Krug: Profis pfeifen auch nicht besser: Viele Fragen bleiben unbeantwortet
03.04.2008
Krug: 'Profis pfeifen auch nicht besser': Viele Fragen bleiben unbeantwortet. Frankfurt/Main (dpa). Die geplante Einführung von Profi- Schiedsrichtern im Fußball sorgt unter den deutschen Referees für ein geteiltes Echo.
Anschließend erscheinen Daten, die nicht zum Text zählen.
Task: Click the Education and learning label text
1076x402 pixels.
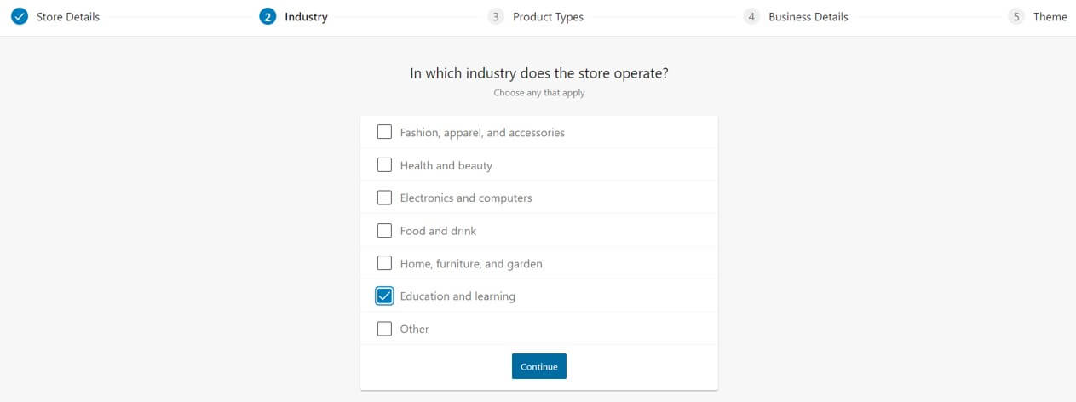Action: [x=457, y=296]
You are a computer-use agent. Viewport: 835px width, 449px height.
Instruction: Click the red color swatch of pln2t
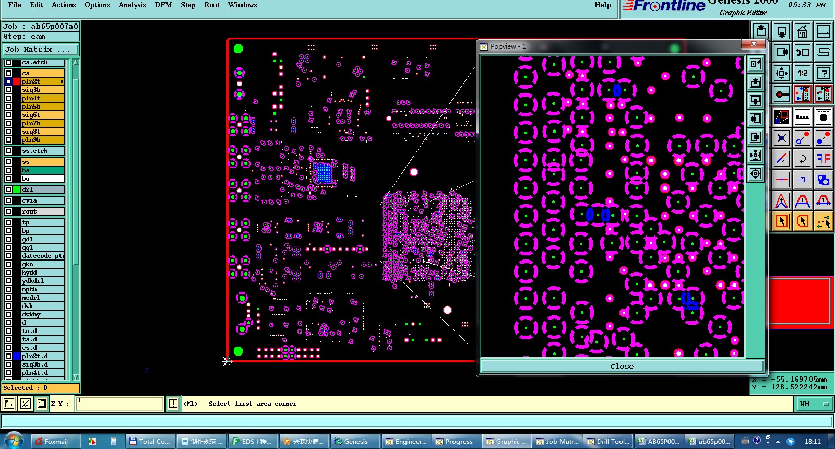click(17, 81)
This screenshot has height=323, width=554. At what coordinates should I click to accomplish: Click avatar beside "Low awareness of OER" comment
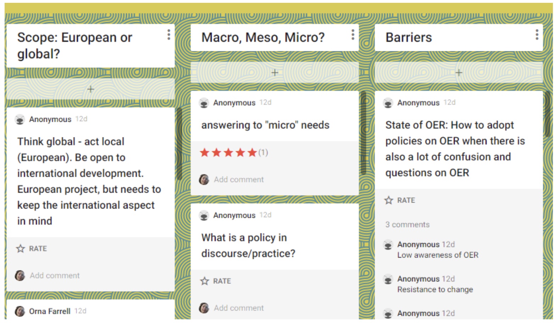click(x=388, y=245)
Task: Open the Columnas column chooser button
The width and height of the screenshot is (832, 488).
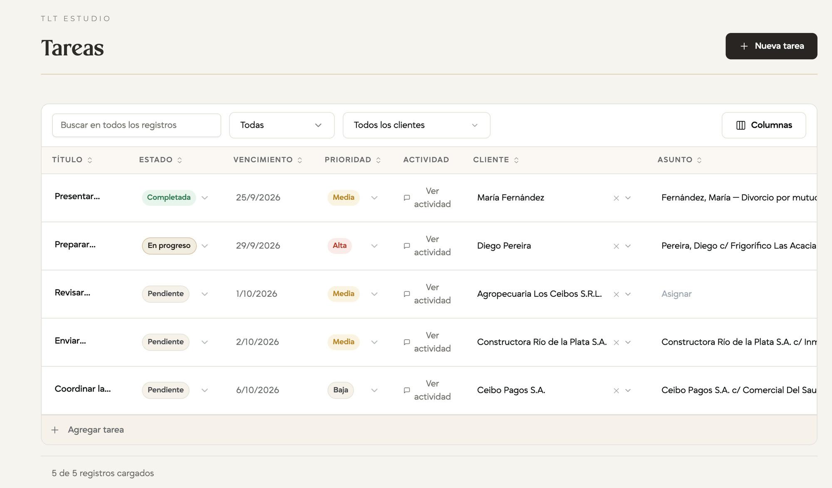Action: [764, 125]
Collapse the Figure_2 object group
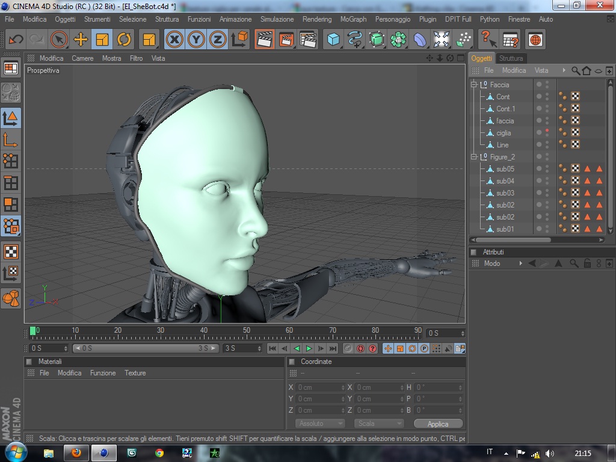This screenshot has height=462, width=616. click(x=474, y=157)
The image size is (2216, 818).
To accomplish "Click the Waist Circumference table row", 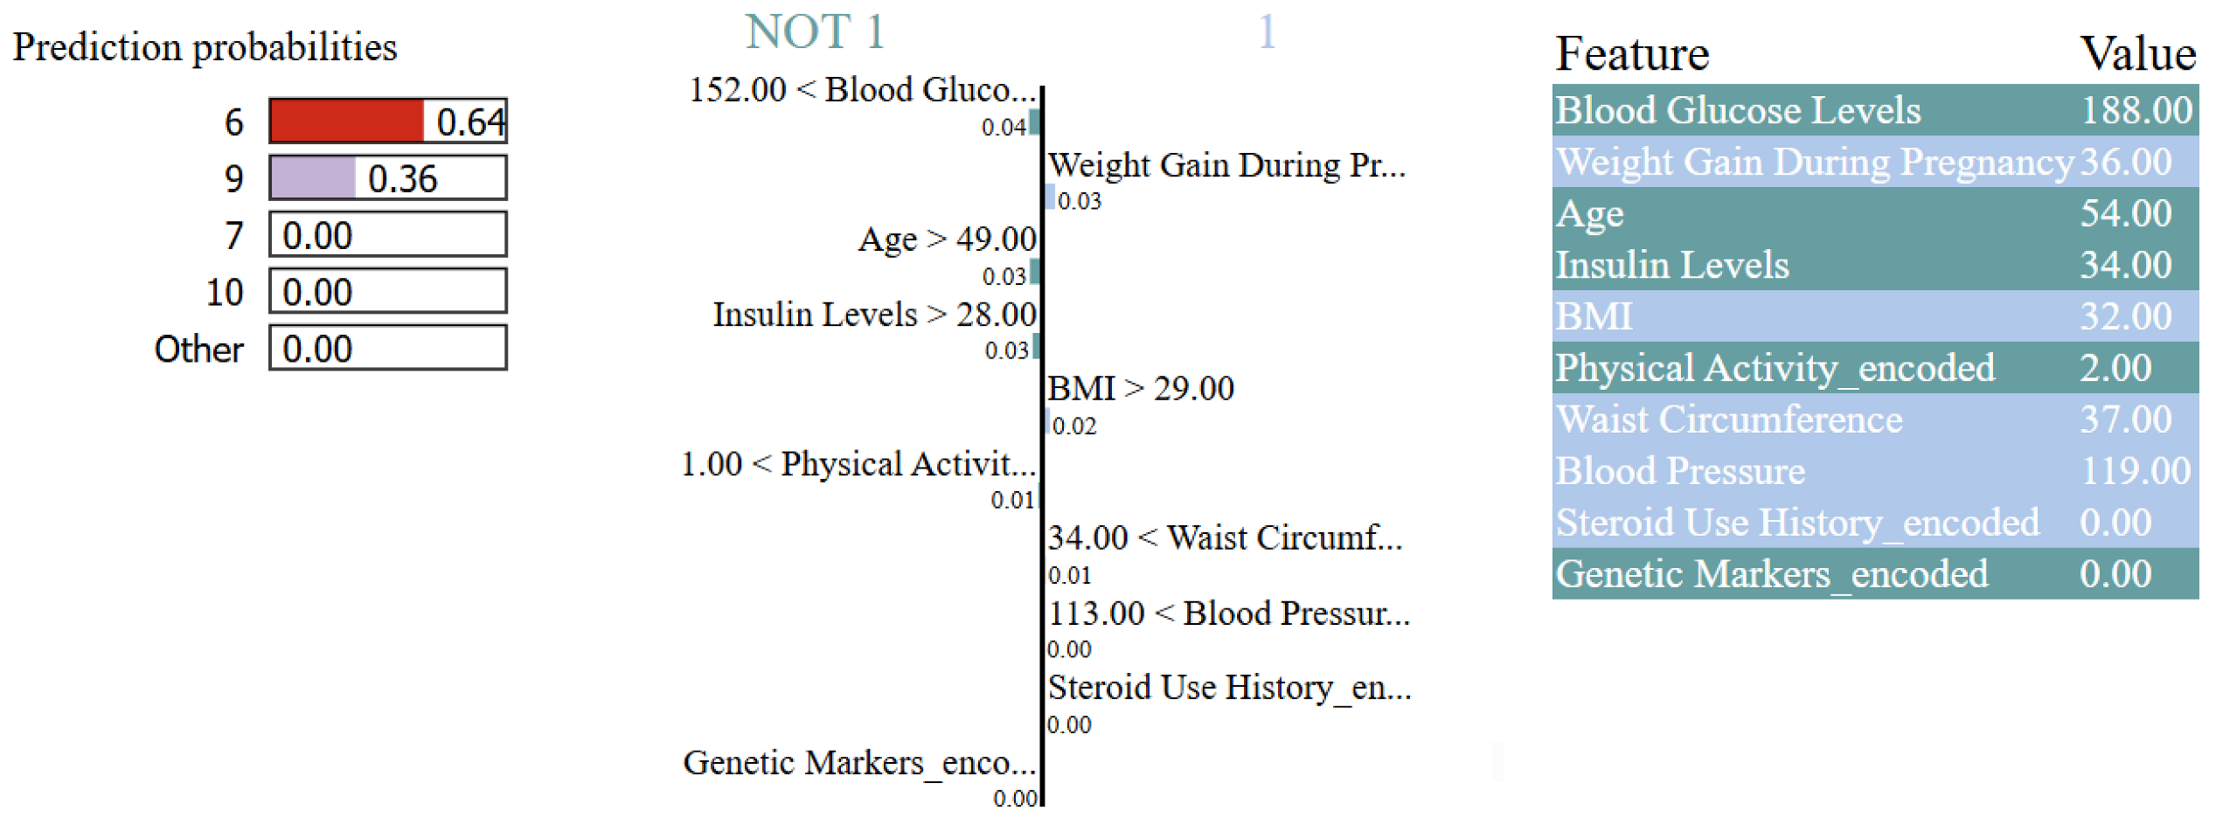I will pyautogui.click(x=1873, y=419).
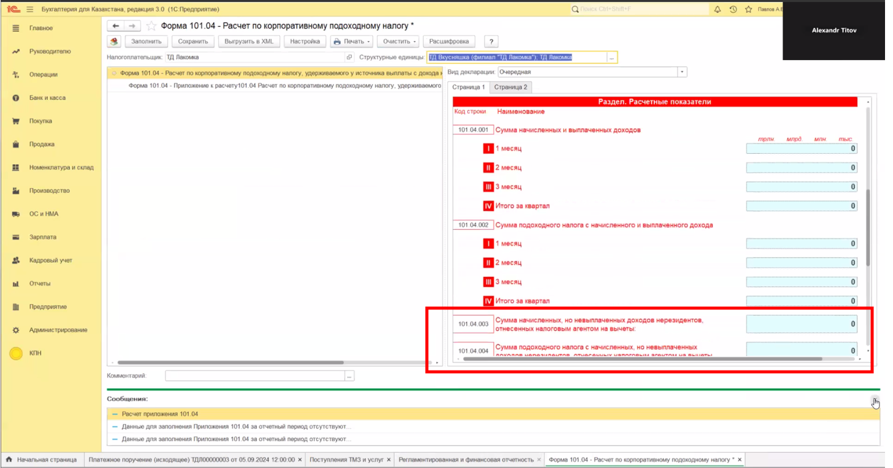Screen dimensions: 893x468
Task: Click the notifications bell icon
Action: pos(717,9)
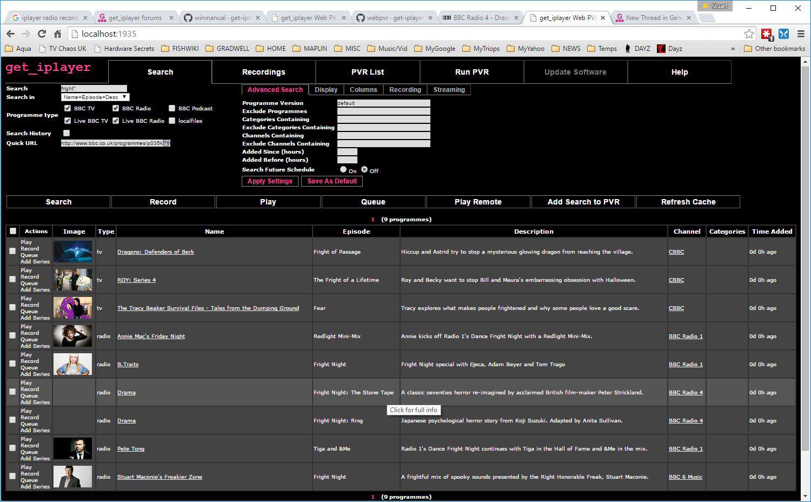
Task: Click the Annie Mac's Friday Night thumbnail
Action: click(73, 336)
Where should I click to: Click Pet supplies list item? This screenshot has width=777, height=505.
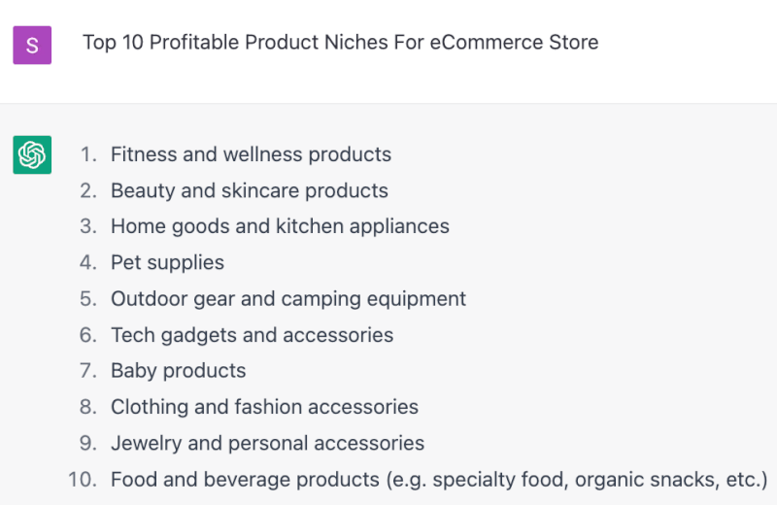coord(167,262)
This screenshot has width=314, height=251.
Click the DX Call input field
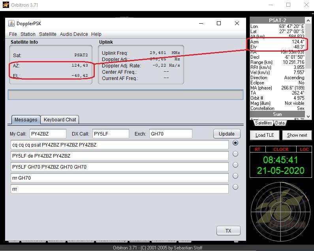point(111,134)
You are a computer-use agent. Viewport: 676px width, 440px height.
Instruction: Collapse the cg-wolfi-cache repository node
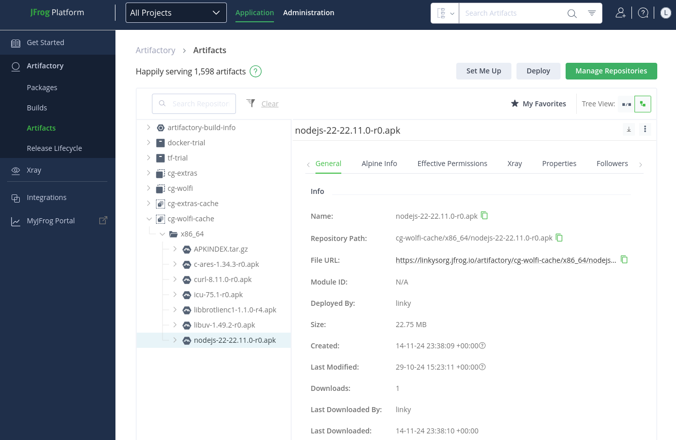pyautogui.click(x=149, y=219)
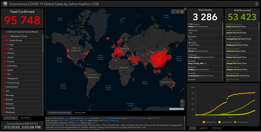Viewport: 261px width, 132px height.
Task: Zoom out on the map
Action: pyautogui.click(x=182, y=105)
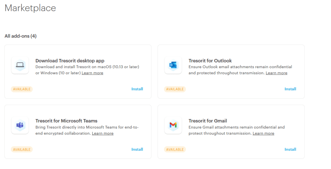
Task: Open Learn more for Gmail add-on
Action: click(263, 134)
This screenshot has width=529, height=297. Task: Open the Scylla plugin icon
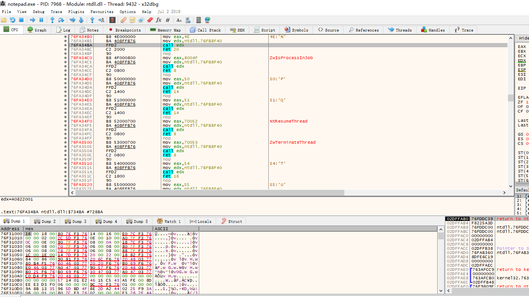pyautogui.click(x=112, y=20)
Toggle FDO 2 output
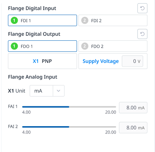The image size is (155, 152). (113, 46)
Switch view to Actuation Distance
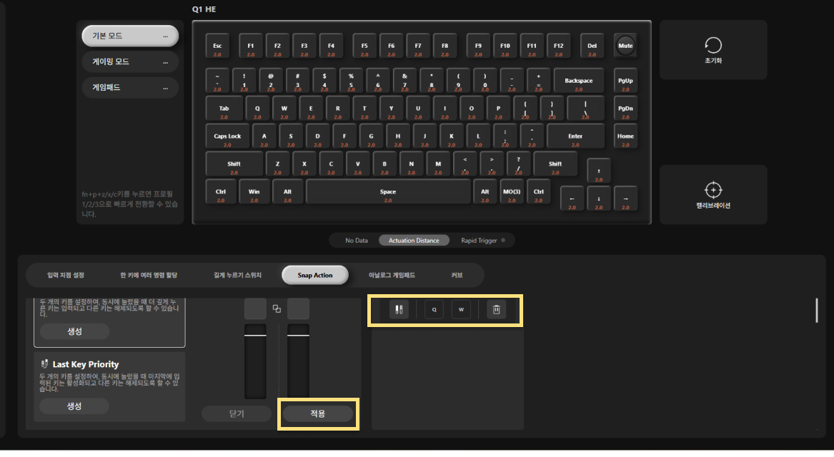Screen dimensions: 834x457 [414, 240]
Manfred Amerell, Mitglied im Schiedsrichter-Ausschuss des Deutschen Fußball-Bundes (DFB), sieht die Entwicklung zum 'Full- Time-Schiedsrichter' als eine logische Konsequenz der allgemeinen Entwicklung des Fußballs: 'Die Kommerzialisierung im Sport macht auch vor den Fußball-Schiedsrichtern nicht Halt.' Der Vorschlag von Josef Blatter, dem Präsidenten des Weltfußball-Verbandes FIFA, noch in diesem Jahr eine erste Elitegruppe von weltweit 40 Pfeifenmännern zu bilden, betrachtet der Medien-Sprecher der deutschen Schiedsrichter hingegen mit Skepsis. 'Wichtige Details wie die Bezahlung und die soziale Absicherung während und nach der Profi-Zeit sind noch nicht geklärt', betonte Amerell.